RAWX data gaps in RINEX file (logging issue)

derekpickell commented 3 years ago

Subject of the issue

Using the example data logging RAWX/SFRBX (both versions w/ and w/out callbacks), and without changing the Navigational Frequency (1Hz), the processed RINEX file contains data gaps of random intervals (sometimes 3+ seconds). This is also reflected in the serial monitor when the numRAWX counter occasionally hangs up on a single count for several iterations.

I cut the I2C bridges on both MicroMod and peripheral without any change in performance. There doesn't seem to be any issues with the buffers overflowing, and also no improvement in output consistency when I disable SFRBX messages to try to decrease the message load.

Setup

MicroMod Data Logging Carrier Board MicroMod Artemis Processor SparkFun GPS-RTK-SMA Breakout - ZED-F9P UBLOX L1/L2 Antenna Formatted SanDisk 4GB microsd

Configuration

Attempted using DataLoggingExample3_RXM_SFRBX_and_RAWX and version without callbacks. (Only change was CS needed to be changed to pin 41). Hooked up exactly per instructions with Qwiic connector.

SUPPLIED ENTRIES »
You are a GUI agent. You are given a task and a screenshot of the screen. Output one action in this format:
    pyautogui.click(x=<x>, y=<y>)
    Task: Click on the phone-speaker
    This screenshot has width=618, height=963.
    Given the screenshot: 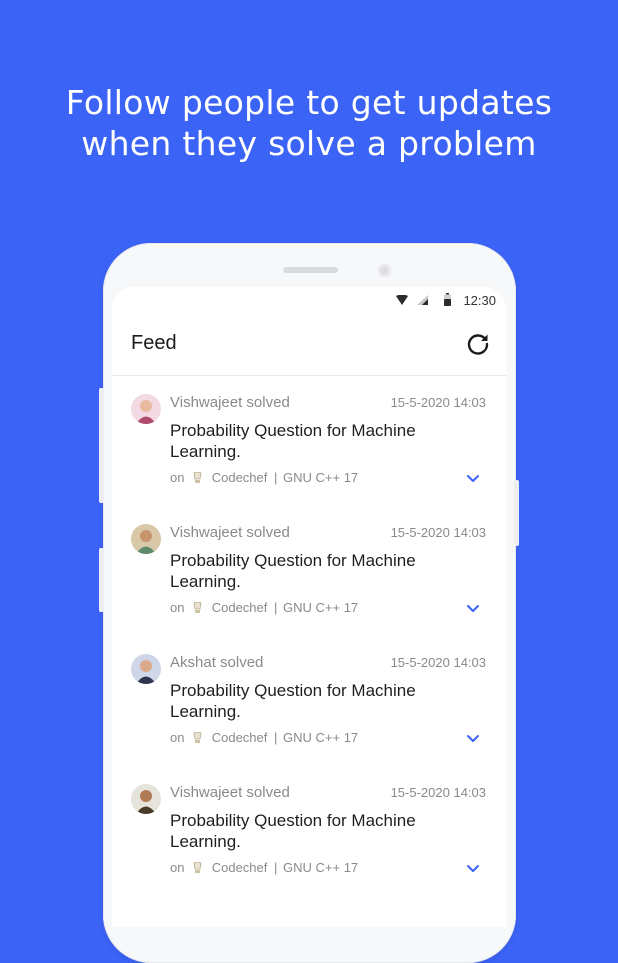 What is the action you would take?
    pyautogui.click(x=310, y=270)
    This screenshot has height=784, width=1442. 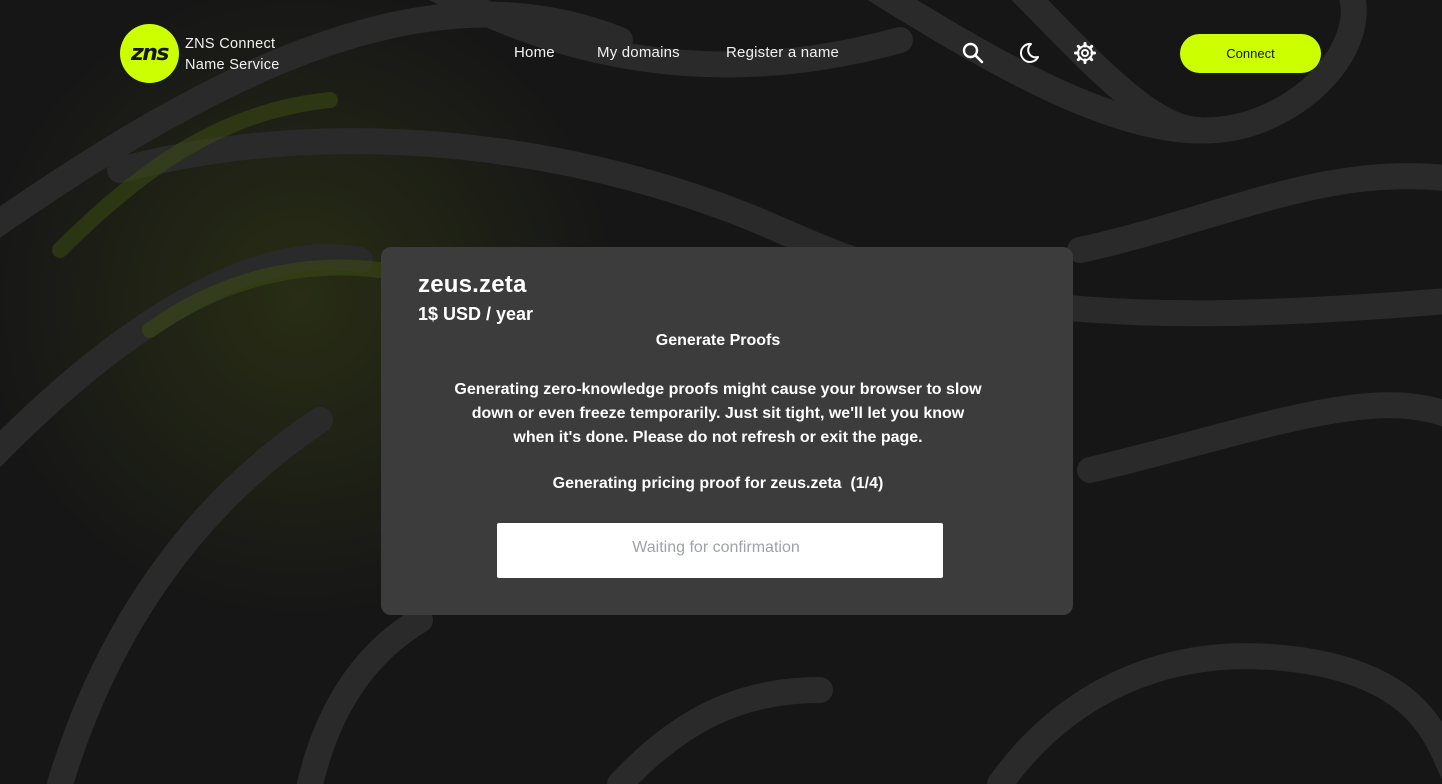 What do you see at coordinates (232, 65) in the screenshot?
I see `brand-line-2: Name Service` at bounding box center [232, 65].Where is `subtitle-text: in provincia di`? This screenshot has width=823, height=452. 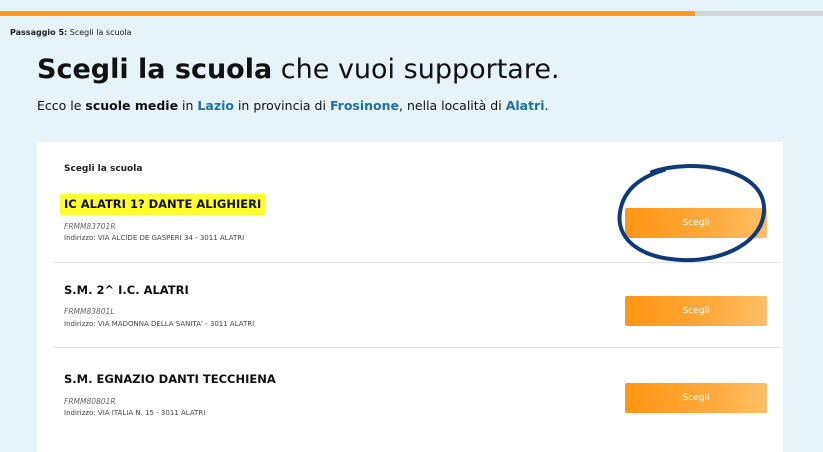 subtitle-text: in provincia di is located at coordinates (282, 106).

TASK REQUIREMENTS »
- 1) List the hardware components named under "Setup" in the RAWX logging issue.
- 2) Write out part of the RAWX logging issue word for word. Begin at the words "RAWX data gaps" and stop after "the message load.".
- 3) Continue the RAWX logging issue from the point where it stops.
The rows are unrelated to the RAWX logging issue.

ANSWER SET »
- 1)
- MicroMod Data Logging Carrier Board
- MicroMod Artemis Processor
- SparkFun GPS-RTK-SMA Breakout - ZED-F9P
- UBLOX L1/L2 Antenna
- Formatted SanDisk 4GB microsd

- 2)
RAWX data gaps in RINEX file (logging issue)

derekpickell commented 3 years ago

Subject of the issue

Using the example data logging RAWX/SFRBX (both versions w/ and w/out callbacks), and without changing the Navigational Frequency (1Hz), the processed RINEX file contains data gaps of random intervals (sometimes 3+ seconds). This is also reflected in the serial monitor when the numRAWX counter occasionally hangs up on a single count for several iterations.

I cut the I2C bridges on both MicroMod and peripheral without any change in performance. There doesn't seem to be any issues with the buffers overflowing, and also no improvement in output consistency when I disable SFRBX messages to try to decrease the message load.

- 3)
Processed raw .ubx data using RTKLIB and UNAVCO teqc, both outputting RINEX files that come with GNSS data gaps.

As a sanity check, I used Ucenter to log Raw .ubx data, and the sampling interval is consistent. Could this be an issue with the SD card? I see no indication from the buffers that it is getting hung up enough to drop data. Also tried slowing setMeasurementRate() to 10 second intervals, which still have data gaps. Unsure what other root cause it could be at this point... Appreciate the help! First time posting something here.

Snippet from RINEX file: Note in red how the subsequent GNSS data timestamp indicates it arrived 2 seconds after the first.

Serial monitor:

EDIT:

After enabling debug messages, following message occurs during hiccups: "insufficient space available! Data will be lost!". This is surprising to me because the fileBufferSize doesn't approach full. Could the write to SD be hanging up the rest of the program?

And checksum failed (lower level debugging enabled):

PaulZC commented 3 years ago

Hi @derekpickell ,

Thanks for reporting this.

Are you using v2.1.1 of the SparkFun Apollo3 (Artemis) Board package? If so, there is a 'feature' in there which makes I2C communication with the u-blox modules problematic. Please try installing v2.1.0 of Apollo3 via the Board Manager and give it another try. (A fix is coming in v2.2.0.)

If you still see gaps, let me know and I can show you how to disable the internal I2C pull-ups inside the Artemis. That can help reduce I2C bus errors too.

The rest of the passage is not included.